Proprio per un gesto di umanità e di solidarietà, un gruppo di circa dieci persone, il “Gruppo cura”, si incontra due volte a settimana nel piazzale della stazione di Trieste per aiutare i migranti che per numerosi giorni hanno camminato a piedi per passare il confine, attraversando boschi, fiumi e rocce. In questo piazzale, poi, si prendono cura dei piedi feriti e doloranti, spesso infettati, che hanno camminato a lungo, senza sosta e senza un minimo sostegno. Ma non fanno solo questo: si prendono certamente cura del corpo di queste persone, ma anche dello spirito. Offrono beni di prima necessità, quali cibo, bevande, indumenti puliti, coperte e scarpe; ma offrono anche attenzione alle persone che hanno di fronte, gesti, parole, sostegno e comprensione, per cercare di restituire loro un briciolo di quella dignità andata persa nel corso del cammino.

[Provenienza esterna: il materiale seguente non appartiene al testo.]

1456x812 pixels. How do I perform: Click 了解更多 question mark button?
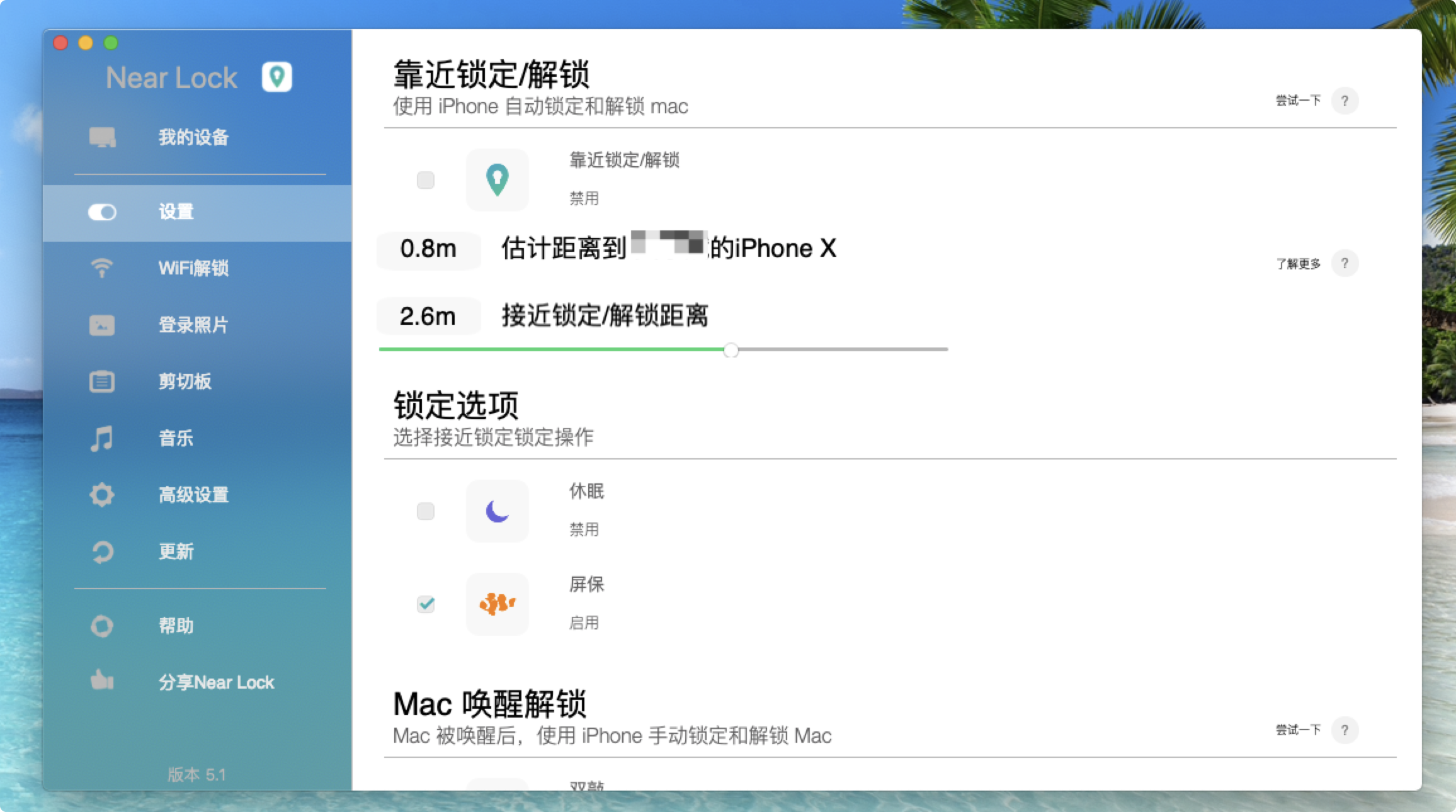point(1345,263)
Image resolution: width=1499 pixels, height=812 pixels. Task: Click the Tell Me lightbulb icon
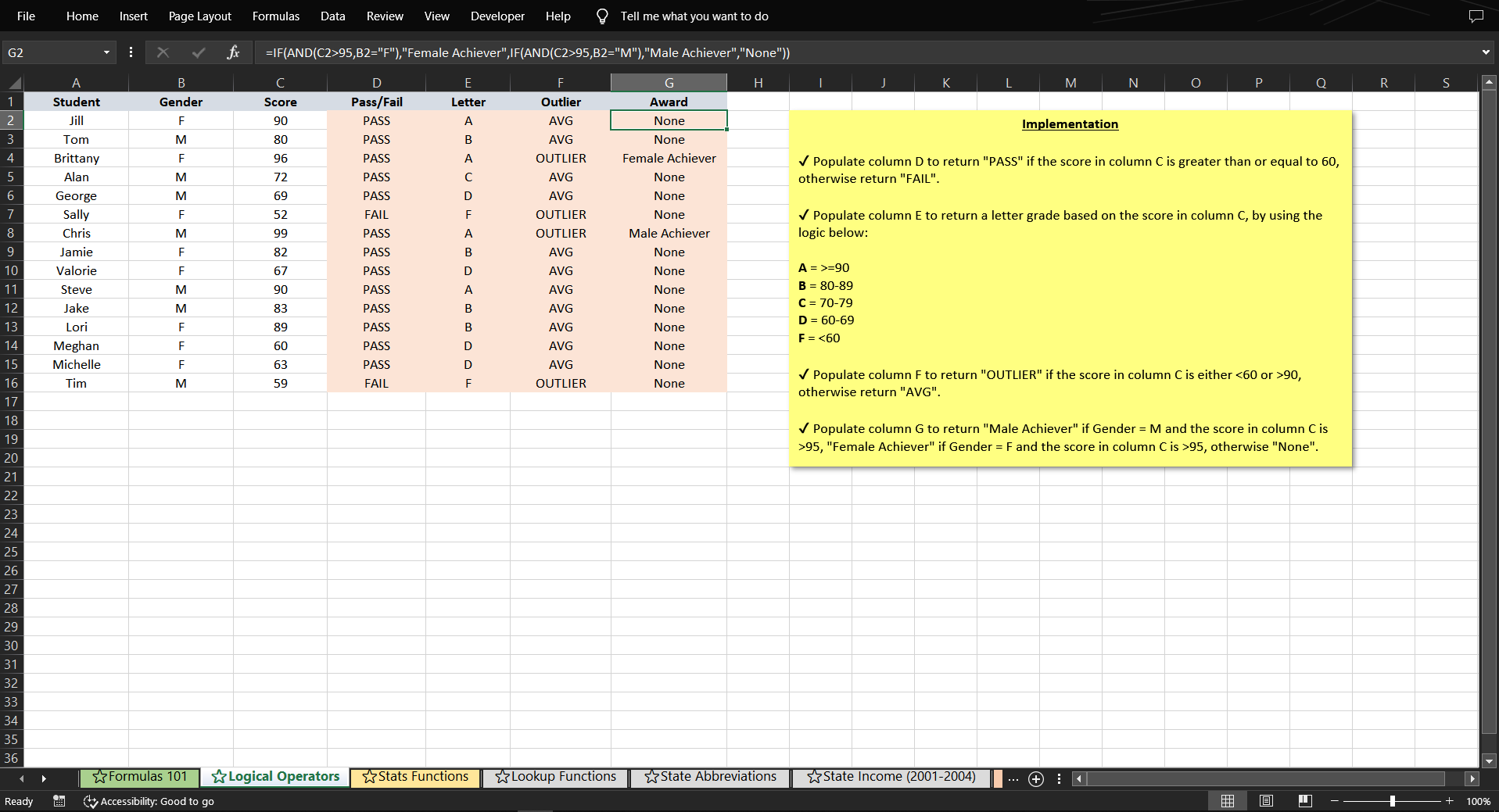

Queste persone non si definiscono un gruppo di benefattori, poiché tale etichetta li porterebbe ad essere visti come complici del sistema e loro vogliono, piuttosto, smuoverlo questo sistema rigido e fermo, mostrare che è possibile agire anche con piccoli gesti quotidiani, che un piccolo gruppo può effettivamente fare qualcosa per cambiare e migliorare la situazione, consapevoli che prima o poi uno scontro col sistema stesso sarà inevitabile, ma comunque convinti delle loro azioni e fiduciosi che il loro buon esempio venga accolto ed emulato.